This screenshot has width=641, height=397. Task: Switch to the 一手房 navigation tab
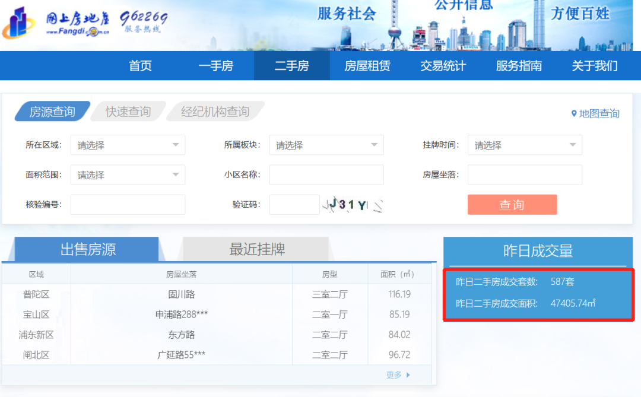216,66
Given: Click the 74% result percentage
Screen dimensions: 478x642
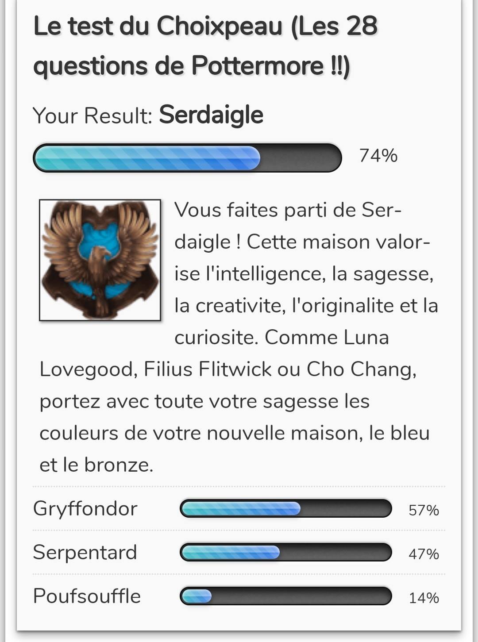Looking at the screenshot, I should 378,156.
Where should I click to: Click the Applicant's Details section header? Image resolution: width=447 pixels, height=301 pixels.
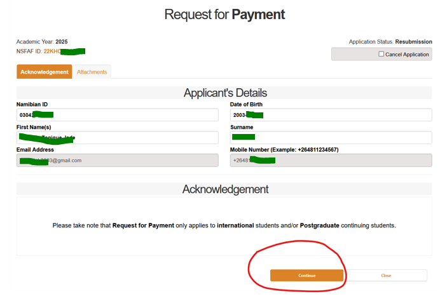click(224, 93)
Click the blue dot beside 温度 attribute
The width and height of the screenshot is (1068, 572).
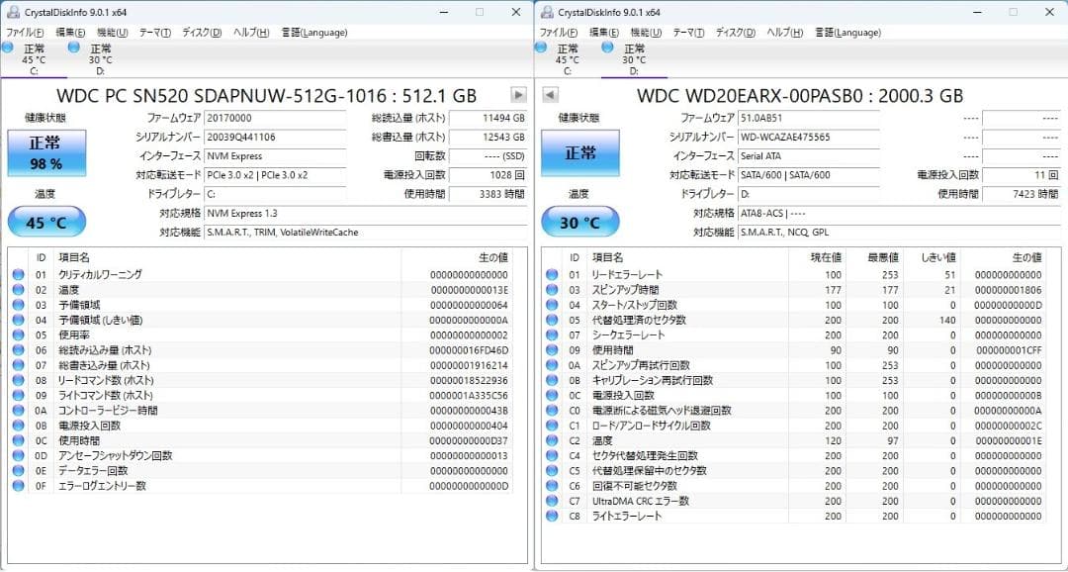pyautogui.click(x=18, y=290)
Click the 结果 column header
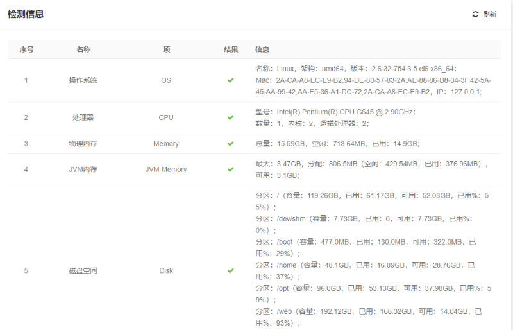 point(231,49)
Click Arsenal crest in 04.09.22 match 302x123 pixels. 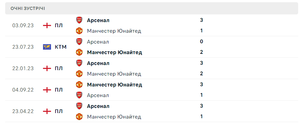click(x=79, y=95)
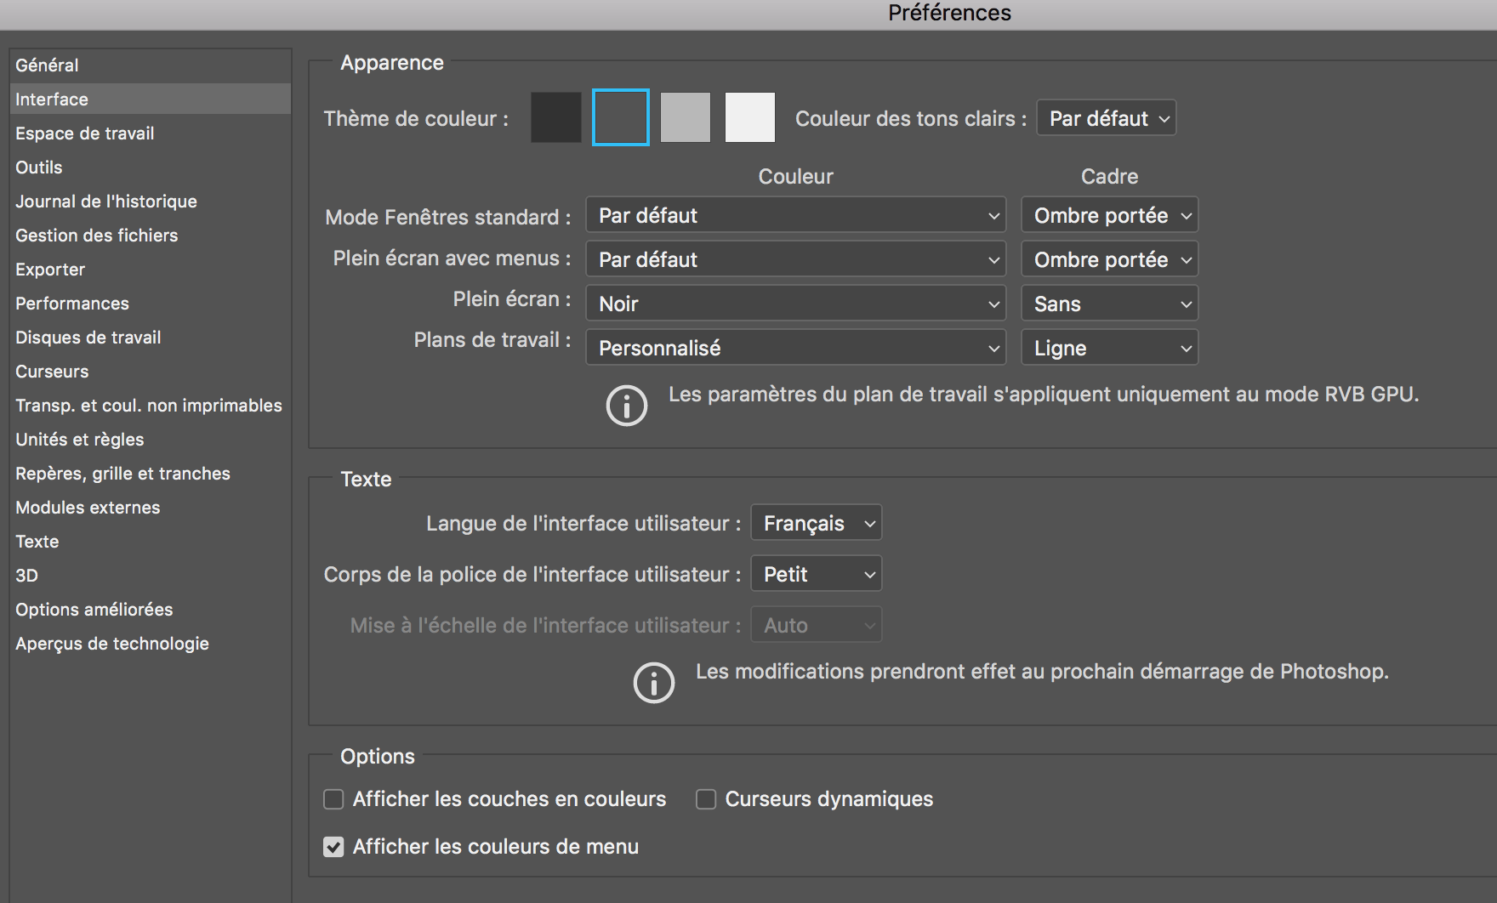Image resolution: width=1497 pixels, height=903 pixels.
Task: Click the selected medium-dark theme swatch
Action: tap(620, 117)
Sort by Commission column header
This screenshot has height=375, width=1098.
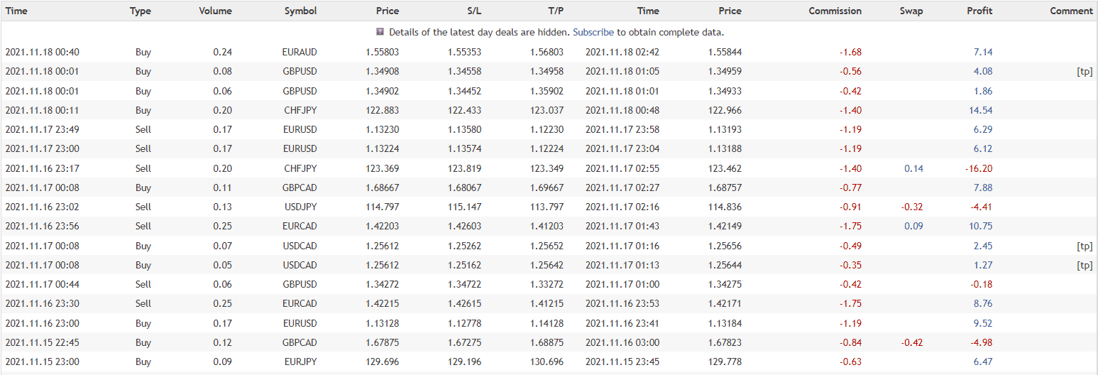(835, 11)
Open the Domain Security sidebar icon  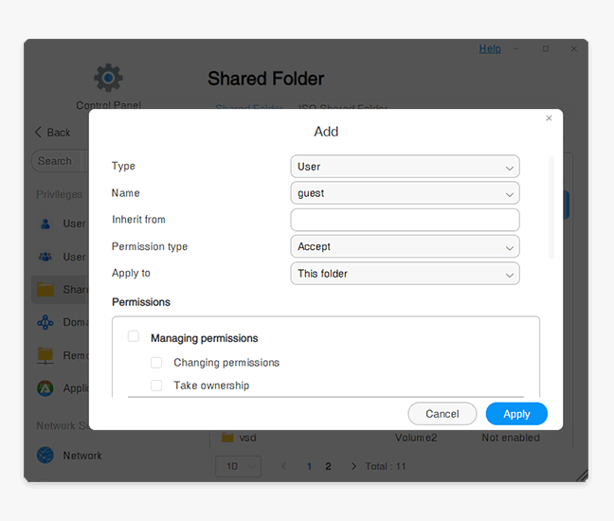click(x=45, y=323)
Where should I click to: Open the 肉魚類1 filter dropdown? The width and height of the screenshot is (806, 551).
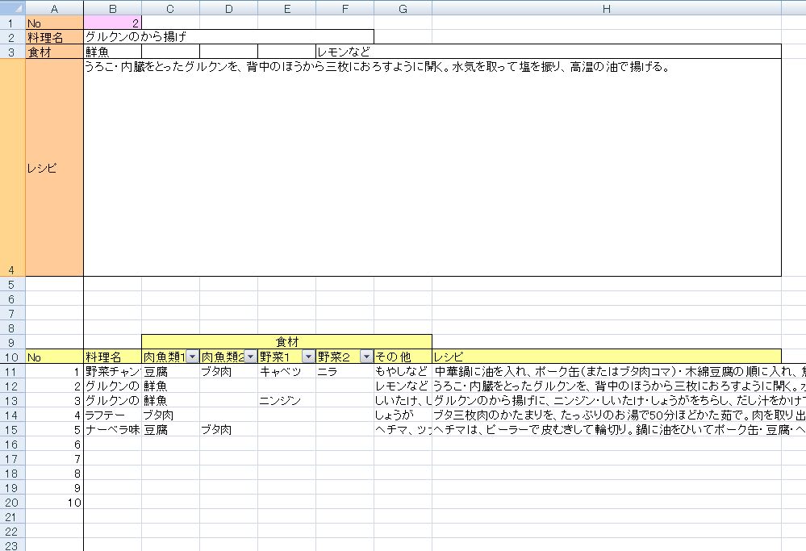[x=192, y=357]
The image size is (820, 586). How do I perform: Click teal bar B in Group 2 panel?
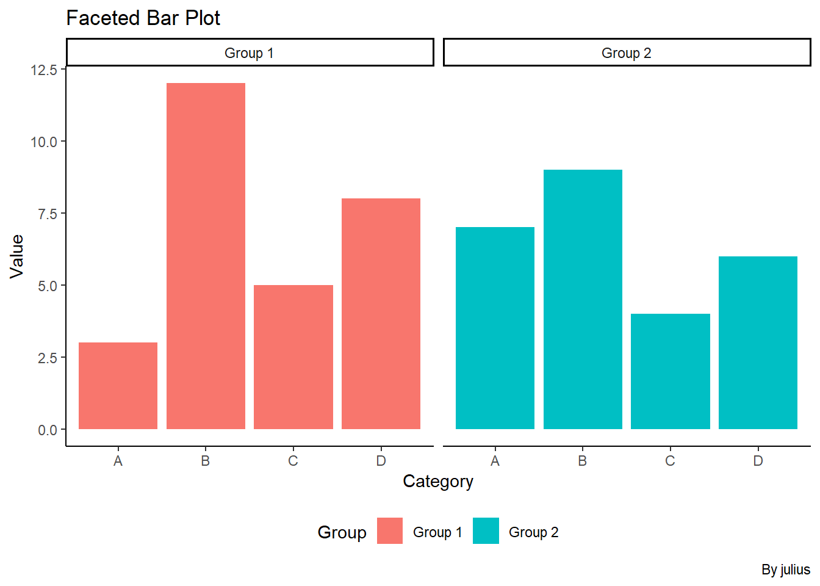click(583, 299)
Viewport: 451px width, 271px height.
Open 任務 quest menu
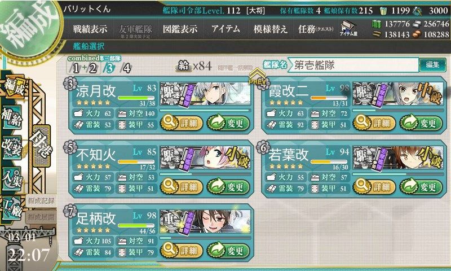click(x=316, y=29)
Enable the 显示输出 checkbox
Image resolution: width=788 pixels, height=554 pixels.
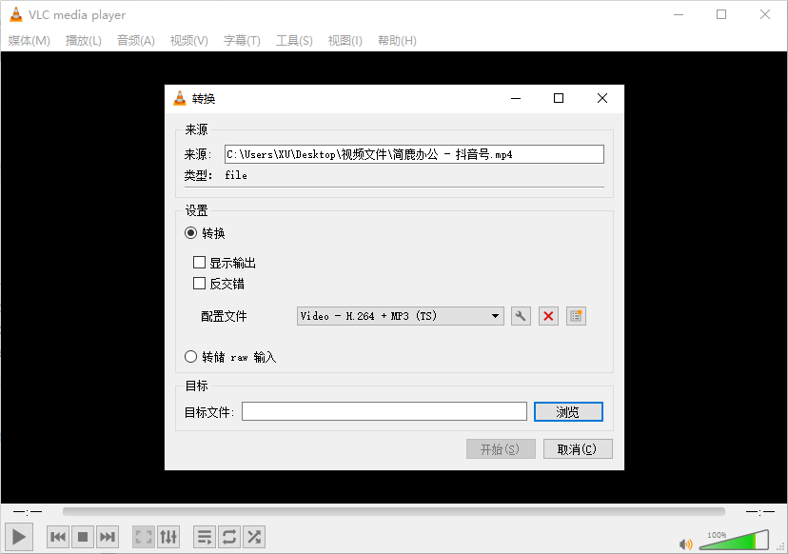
══════
Only the lines from the one with "Where should I click to: Open" through the last line of the listing belong in your answer; copy them exactly and skip the pictures.

[Answer box]:
Where should I click to: Open the 肉魚類1 filter dropdown? The width and height of the screenshot is (806, 551).
[x=192, y=357]
The image size is (820, 586). How do I perform: Click teal bar B in Group 2 panel?
click(583, 299)
Viewport: 451px width, 271px height.
Open 任務 quest menu
click(x=316, y=29)
Enable the 显示输出 checkbox
Image resolution: width=788 pixels, height=554 pixels.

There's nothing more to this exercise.